### What to do
Starting at the top of the records, output every line through the one that contains "Task: Click the calendar", keeping each exactly as it appears.

[Collected data]
-*-
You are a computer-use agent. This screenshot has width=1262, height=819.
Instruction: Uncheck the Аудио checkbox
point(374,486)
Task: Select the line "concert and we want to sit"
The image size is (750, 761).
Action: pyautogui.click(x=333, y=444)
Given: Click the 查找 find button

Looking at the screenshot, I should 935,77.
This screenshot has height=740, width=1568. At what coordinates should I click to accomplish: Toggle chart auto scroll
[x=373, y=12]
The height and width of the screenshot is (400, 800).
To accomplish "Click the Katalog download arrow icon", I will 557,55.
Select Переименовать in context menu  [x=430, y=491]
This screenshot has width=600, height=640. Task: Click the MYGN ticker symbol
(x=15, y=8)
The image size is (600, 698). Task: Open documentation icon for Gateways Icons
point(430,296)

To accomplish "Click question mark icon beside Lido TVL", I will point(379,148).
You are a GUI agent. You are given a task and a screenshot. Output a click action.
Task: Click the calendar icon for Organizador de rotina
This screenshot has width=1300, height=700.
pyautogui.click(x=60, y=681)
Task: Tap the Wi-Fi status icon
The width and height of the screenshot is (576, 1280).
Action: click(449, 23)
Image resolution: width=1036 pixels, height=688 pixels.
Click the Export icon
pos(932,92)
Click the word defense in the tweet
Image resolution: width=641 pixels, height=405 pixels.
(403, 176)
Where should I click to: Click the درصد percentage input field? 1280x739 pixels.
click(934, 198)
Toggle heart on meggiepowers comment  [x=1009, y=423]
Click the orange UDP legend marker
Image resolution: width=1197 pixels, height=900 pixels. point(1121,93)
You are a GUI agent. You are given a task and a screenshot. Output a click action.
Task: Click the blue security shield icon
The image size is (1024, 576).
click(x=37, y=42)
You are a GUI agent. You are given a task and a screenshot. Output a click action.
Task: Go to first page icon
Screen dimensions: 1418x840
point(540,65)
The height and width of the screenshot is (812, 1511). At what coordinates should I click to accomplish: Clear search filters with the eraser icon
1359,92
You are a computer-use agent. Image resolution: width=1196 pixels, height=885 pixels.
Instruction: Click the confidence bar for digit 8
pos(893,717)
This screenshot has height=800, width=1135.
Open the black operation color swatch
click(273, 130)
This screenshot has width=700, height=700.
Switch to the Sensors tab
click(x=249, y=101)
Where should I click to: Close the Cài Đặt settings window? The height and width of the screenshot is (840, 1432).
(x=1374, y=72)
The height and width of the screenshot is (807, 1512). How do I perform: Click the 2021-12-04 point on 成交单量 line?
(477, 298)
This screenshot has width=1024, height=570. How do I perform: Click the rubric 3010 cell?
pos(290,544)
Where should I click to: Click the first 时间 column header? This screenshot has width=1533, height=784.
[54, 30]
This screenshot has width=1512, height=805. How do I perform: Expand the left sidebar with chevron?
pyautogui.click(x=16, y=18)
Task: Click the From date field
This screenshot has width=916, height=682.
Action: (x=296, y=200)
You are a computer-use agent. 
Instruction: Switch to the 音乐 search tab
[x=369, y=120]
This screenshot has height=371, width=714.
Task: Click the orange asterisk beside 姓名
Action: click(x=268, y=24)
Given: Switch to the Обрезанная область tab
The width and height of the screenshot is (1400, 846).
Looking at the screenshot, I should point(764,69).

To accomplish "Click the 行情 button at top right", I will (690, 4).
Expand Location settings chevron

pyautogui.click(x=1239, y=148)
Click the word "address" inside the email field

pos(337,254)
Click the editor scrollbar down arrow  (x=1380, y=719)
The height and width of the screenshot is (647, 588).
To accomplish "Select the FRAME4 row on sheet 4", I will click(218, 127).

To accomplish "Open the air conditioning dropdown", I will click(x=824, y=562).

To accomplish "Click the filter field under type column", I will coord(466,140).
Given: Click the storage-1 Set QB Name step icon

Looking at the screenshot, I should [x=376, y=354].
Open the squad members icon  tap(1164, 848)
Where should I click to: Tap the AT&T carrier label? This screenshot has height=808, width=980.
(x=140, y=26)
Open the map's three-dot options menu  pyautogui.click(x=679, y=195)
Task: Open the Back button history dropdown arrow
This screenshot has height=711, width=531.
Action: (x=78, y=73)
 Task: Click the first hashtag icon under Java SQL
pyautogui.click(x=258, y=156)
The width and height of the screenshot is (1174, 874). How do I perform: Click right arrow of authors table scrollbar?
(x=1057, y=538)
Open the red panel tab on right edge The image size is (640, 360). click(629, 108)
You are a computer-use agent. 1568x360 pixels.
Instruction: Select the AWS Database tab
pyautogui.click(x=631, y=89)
-*-
### Written response
You are a computer-use agent. This screenshot has width=1262, height=819.
Instruction: Uncheck the Аудио checkbox
point(374,486)
Task: Select the line "concert and we want to sit"
The image size is (750, 761).
Action: pyautogui.click(x=333, y=444)
Given: Click the 查找 find button

Looking at the screenshot, I should 935,77.
This screenshot has height=740, width=1568. At what coordinates should I click to accomplish: Toggle chart auto scroll
[x=373, y=12]
The height and width of the screenshot is (400, 800).
To accomplish "Click the Katalog download arrow icon", I will 557,55.
Select Переименовать in context menu  [x=430, y=491]
This screenshot has width=600, height=640. Task: Click the MYGN ticker symbol
(x=15, y=8)
The image size is (600, 698). Task: Open documentation icon for Gateways Icons
point(430,296)

To accomplish "Click question mark icon beside Lido TVL", I will point(379,148).
You are a GUI agent. You are given a task and a screenshot. Output a click action.
Task: Click the calendar icon for Organizador de rotina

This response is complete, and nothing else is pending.